> _Text segment_

## START

VMware on NetApp Best Practices Update

9
80

TR-3428_cover.gifAs one might imagine

Several of us within NetApp receive a fair amount of feedback around the content in our VMware on NetApp Best Practices Technical Report, TR-3428.  A few of the areas where we receive a large amount of inquiry are related to the frequency of the updates to the document and requests for notification of when updates are posted.
I’d like to use this post as my way of saying we hear you, to follow up on these questions and ask for some feedback as we move forward with the document and begin work on our ESX 4.0 on NetApp Best Practices document.

An update has been posted

Version 4.4 went live on November 24th around midnight EDT.  As this is update closely followed version 4.3, which posted in November, I’d like to share with you some of the key updates and additions to the content that have been introduced in the past 30 days.

VMware snapshots with NFS datastores

This topic has been discussed enough in the blogosphere (here, here, and here as examples) where I feel that I don’t need to spend too much time on the details, but at a high level this issue has been resolved in ESX 3.5 updates 1 thru 3.  This issue is also commonly referred to as ‘NFS locking’ as previous workarounds to this issue involved disabling locking for NFS datastores.

In short, this issue resulted in the lengthy suspension of I/O within a GOS during the deletion of a VMware snapshot when the VM resided in a NFS datastore.  This issue was found to affect any NFS server and had an impact on many solutions including, but not limited to, Storage VMotion, Consolidated Backup, and NetApp SnapManager for Virtual Infrastructure.

## END

> _Stored records_
## START

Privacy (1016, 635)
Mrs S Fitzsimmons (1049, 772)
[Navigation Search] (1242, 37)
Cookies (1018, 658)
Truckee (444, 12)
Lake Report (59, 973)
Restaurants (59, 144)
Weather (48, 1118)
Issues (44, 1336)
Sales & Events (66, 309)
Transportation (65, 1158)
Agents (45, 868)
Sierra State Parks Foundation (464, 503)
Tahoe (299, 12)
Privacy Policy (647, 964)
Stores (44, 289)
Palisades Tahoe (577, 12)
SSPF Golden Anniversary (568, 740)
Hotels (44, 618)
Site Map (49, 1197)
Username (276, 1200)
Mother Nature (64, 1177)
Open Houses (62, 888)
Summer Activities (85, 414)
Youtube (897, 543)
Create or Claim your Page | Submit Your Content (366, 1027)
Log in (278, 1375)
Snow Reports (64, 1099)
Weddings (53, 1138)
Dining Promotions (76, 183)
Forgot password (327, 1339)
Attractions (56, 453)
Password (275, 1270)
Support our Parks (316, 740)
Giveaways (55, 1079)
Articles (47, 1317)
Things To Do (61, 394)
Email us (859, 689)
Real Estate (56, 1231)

## END
## START

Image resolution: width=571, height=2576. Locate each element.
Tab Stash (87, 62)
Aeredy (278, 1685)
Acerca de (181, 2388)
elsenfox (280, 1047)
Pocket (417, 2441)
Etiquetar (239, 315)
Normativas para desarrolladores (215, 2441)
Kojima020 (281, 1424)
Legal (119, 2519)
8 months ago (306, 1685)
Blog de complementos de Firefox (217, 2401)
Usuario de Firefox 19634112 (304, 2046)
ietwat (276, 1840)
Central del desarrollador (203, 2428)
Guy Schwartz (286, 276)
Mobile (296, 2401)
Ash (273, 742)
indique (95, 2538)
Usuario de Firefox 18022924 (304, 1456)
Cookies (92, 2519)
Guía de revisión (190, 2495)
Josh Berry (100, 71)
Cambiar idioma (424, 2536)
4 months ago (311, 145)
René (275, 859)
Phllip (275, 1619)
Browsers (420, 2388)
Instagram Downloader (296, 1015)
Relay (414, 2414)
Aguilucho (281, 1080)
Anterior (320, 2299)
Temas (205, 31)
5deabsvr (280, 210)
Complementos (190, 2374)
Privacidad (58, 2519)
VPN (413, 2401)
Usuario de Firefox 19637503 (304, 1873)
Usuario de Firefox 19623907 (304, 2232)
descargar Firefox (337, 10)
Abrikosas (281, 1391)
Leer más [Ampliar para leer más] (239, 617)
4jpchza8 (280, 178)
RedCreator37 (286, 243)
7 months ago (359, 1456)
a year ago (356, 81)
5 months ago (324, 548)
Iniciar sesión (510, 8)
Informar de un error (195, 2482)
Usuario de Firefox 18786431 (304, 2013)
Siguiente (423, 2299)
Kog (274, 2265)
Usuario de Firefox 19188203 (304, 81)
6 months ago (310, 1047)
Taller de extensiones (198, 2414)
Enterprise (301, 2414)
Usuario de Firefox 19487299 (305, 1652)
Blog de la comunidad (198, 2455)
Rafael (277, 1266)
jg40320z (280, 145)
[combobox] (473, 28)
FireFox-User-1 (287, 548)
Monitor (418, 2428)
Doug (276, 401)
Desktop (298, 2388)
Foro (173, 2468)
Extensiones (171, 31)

## END
## START

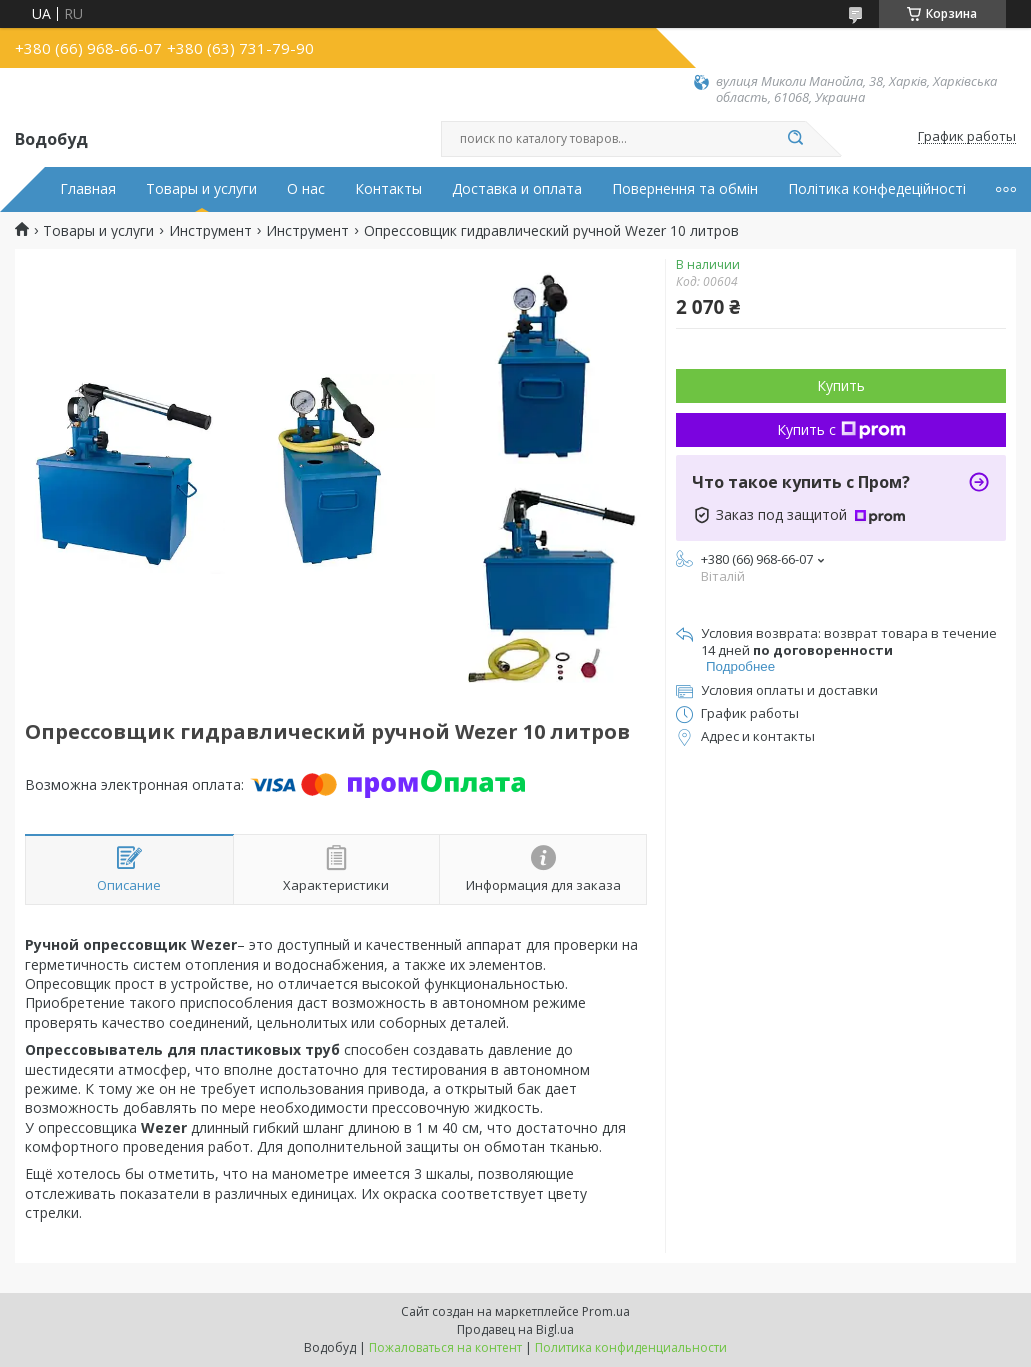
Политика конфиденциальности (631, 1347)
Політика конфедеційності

## END

> _Exercise task_
According to the VMware on NetApp best practices update, when did version 4.4 go live? The records aren't needed for this.

> _Output for this task_
November 24th, around midnight EDT.